Basically write two versions, one from a user perspective, i.e. what problem
does it address and how does it solve it; the other from an implementation
perspective, i.e. diagramming the major blocks and how they communicate with
one another. Ideally, all of these being referenced back to the user
perspective.

Finally, I find it useful to write a marketing plan, one that identifies the
target demographic, their attributes and a SWOT / competitive products /
markets analysis.

Sometimes I feel that I am a hybrid of a technical writer and devil's advocate
to my clients.

------
muzani
Business model canvas is the best I've seen for this. It's designed to be
really easy to iterate, and identify what parts link to other parts.

If you're writing for engineers, it's still similar - what is the problem and
how does this solve it?

I've done a few startups, and so far we've never really needed a technical
product spec to hit project market fit. Partly because it's usually far better
than the competition, e.g. a native app with lots of features vs a static
competitor app built in phonegap.

Partly because it's intuitive but hard to put into words. We had a health
recipe app. One of the most used features was a BMI calculator. I couldn't
explain why we needed it, but it was half an hour to build (with unit tests!)
and a chat with one customer said she had our app and the competitor's app
because the competitor app had a BMI calculator. It would literally take less
time to build it than write a spec for it.

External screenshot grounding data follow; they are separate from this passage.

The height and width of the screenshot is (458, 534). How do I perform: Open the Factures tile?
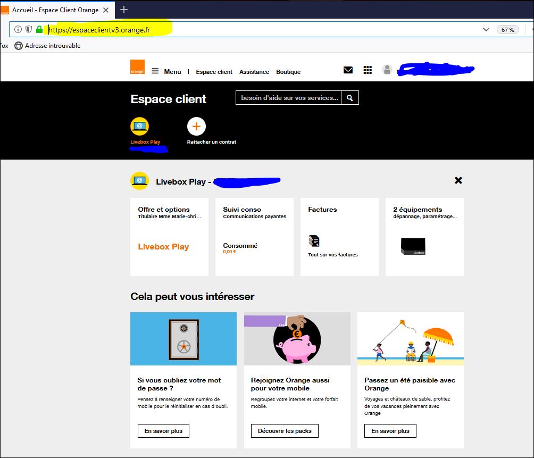click(x=339, y=237)
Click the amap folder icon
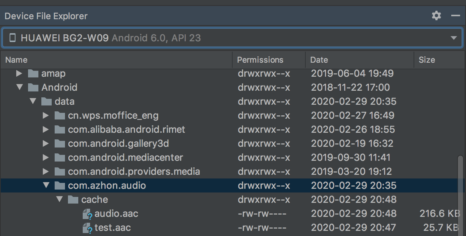Screen dimensions: 466x236 point(33,74)
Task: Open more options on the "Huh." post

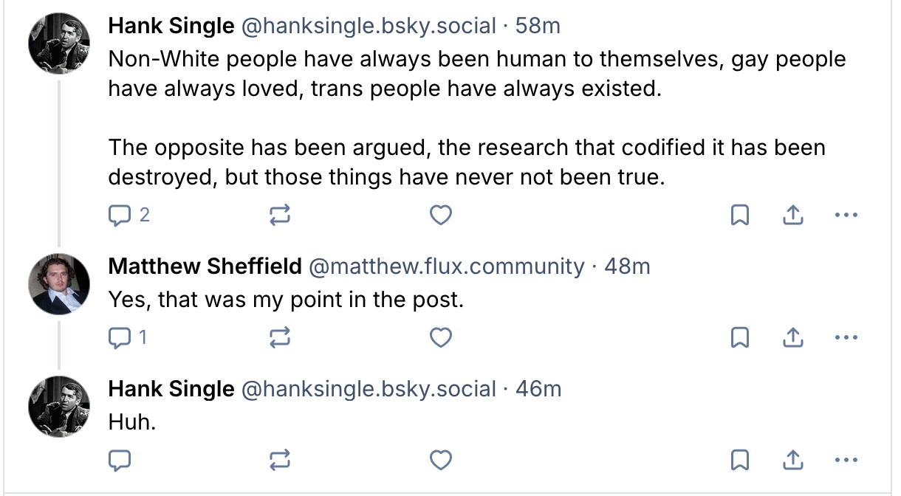Action: coord(846,460)
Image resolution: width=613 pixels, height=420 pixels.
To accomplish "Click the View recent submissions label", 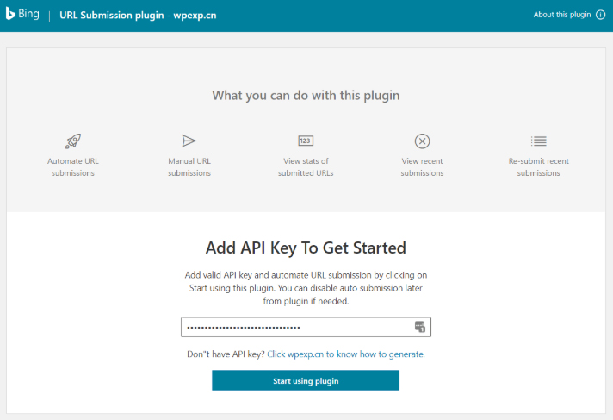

The other questionable feature was a dodgy in app chat. It wasn't live, more
like a single thread message board. Customers loved it and it provided most of
our feedback. We ended up branching some WhatsApp groups from it instead of
building a full thing. Part of the reason is that people use a healthy recipe
app to commit to losing weight, and they wanted some company. Especially those
who had unsupportive husbands and family. Or those who didn't know where to
start.

So to reinforce, you have an idea of what the problem is, and what it looks
like when it's solved. You should also have a feedback funnel early on to see
how you're doing, though this more face to face with customers rather than an
engineering thing.

------
simplecomplex
Write a spec... What sage startup advice by YC lol. Who would have thought.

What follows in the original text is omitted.